# Your wish for today



## Flamme (Dec 30, 2012)

What do you wish for today or for the future? What would you like to change or you ''ask God to grant you strength or a helping hand in some situation''?
Mine is to be better and stronger man when falling to fall like a cat ''on both four'' not clumsy like a dog and to have the will to stand up, pick up the pieces and go on enriched with that experience...Also to settle down in work and love affairs to find someone i could really trust and not end my soul ripped apart...Sometimes i feel i have waited too much and my efforts not being awarded...


----------



## Cheyenne (Aug 6, 2012)

Well sir, I can't help you with your soul-searching, but I can say that today what I wish for is a good night's sleep :tiphat: :lol:


----------



## Ingélou (Feb 10, 2013)

The trouble with 'wishes' is that they are too big & idealistic. I remember a public speaker we once coached and she, an eighteen-year-old student, told the story of a British ambassador who when asked what he wanted for Christmas said, 'A little box of mints!' This was in reaction to the other ambassadors who'd all said big things like 'world peace'. Our student thought this was culpably unidealistic, but Taggart & I could see the Brit's point.

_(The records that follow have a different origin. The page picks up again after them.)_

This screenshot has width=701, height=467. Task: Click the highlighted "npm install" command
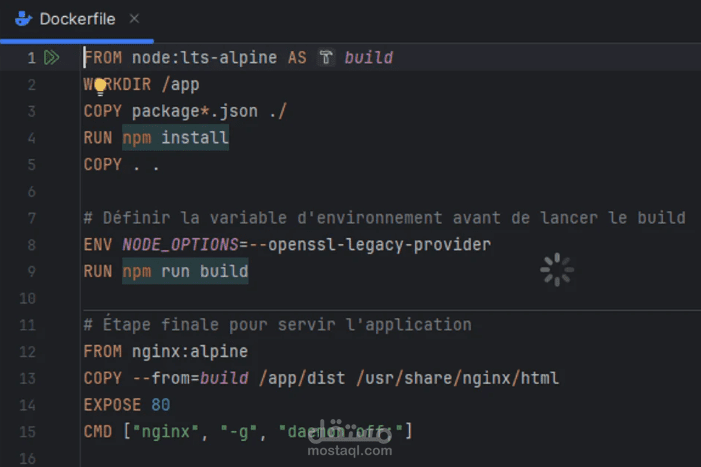[x=176, y=138]
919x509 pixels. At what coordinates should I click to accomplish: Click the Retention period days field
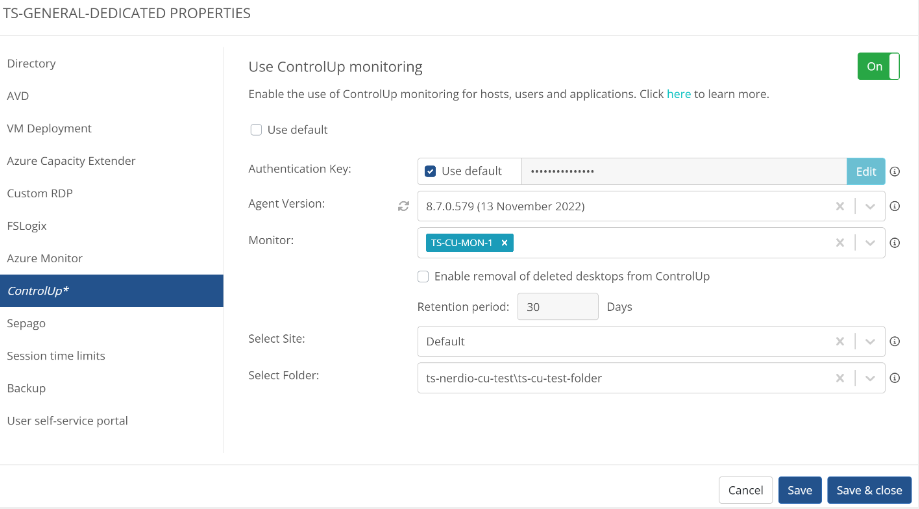pos(557,307)
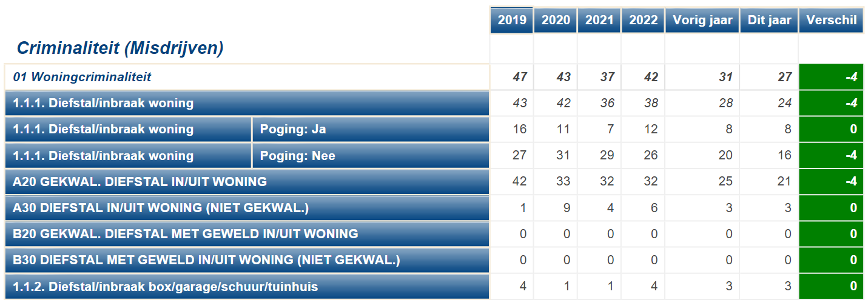The width and height of the screenshot is (868, 300).
Task: Click the Criminaliteit (Misdrijven) heading
Action: click(120, 48)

You can reasonably expect to be given the mints, but who's going to find World Peace gift-wrapped in their stocking? :lol:

I'd like to be a brilliant violinist, but failing that, if I could only get the bowing right in my grade 3 piece, 'Putting on the Ritz'!


----------



## clavichorder (May 2, 2011)

I have a rather urgent wish that I be given the mental fuel and whatever it takes to finish this random 10 page paper that is due tomorrow. And to comfortably enjoy reading this book while I procrastinate.


----------



## Vaneyes (May 11, 2010)

Before I lay me down to sleep...

"Dear God, grant me the strength to pick up my big lottery win."


----------



## Vaneyes (May 11, 2010)

Ingélou said:


> *The trouble with 'wishes' is that they are too big & idealistic.* I remember a public speaker we once coached and she, an eighteen-year-old student, told the story of a British ambassador who when asked what he wanted for Christmas said, 'A little box of mints!' This was in reaction to the other ambassadors who'd all said big things like 'world peace'. Our student thought this was culpably unidealistic, but Taggart & I could see the Brit's point. You can reasonably expect to be given the mints, but who's going to find World Peace gift-wrapped in their stocking? :lol:
> 
> I'd like to be a brilliant violinist, but failing that, if I could only get the bowing right in my grade 3 piece, 'Putting on the Ritz'!


Now you tell me!

Note to edit my previous post with, "Reasonable lottery win."


----------



## mstar (Aug 14, 2013)

Perhaps it is better not to wish.


----------



## Gilberto (Sep 12, 2013)

mstar said:


> Perhaps it is better not to wish.


unless it upon a star


----------



## mstar (Aug 14, 2013)

Gilberto said:


> unless it upon a star


unless that star is mstar.


----------



## Wandering (Feb 27, 2012)

Flamme said:


> What do you wish for today or for the future? What would you like to change or you ''ask God to grant you strength or a helping hand in some situation''?
> Mine is to be better and stronger man when falling to fall like a cat ''on both four'' not clumsy like a dog and to have the will to stand up, pick up the pieces and go on enriched with that experience...Also to settle down in work and love affairs to find someone i could really trust and not end my soul ripped apart...Sometimes i feel i have waited too much and my efforts not being awarded...


But I like dogs. 

My cats are both 100% percent jerks, even though they're cute. Everyday I have to remind them anew that it is all their fault, every bit of it. But they just ignore me and continue being cats.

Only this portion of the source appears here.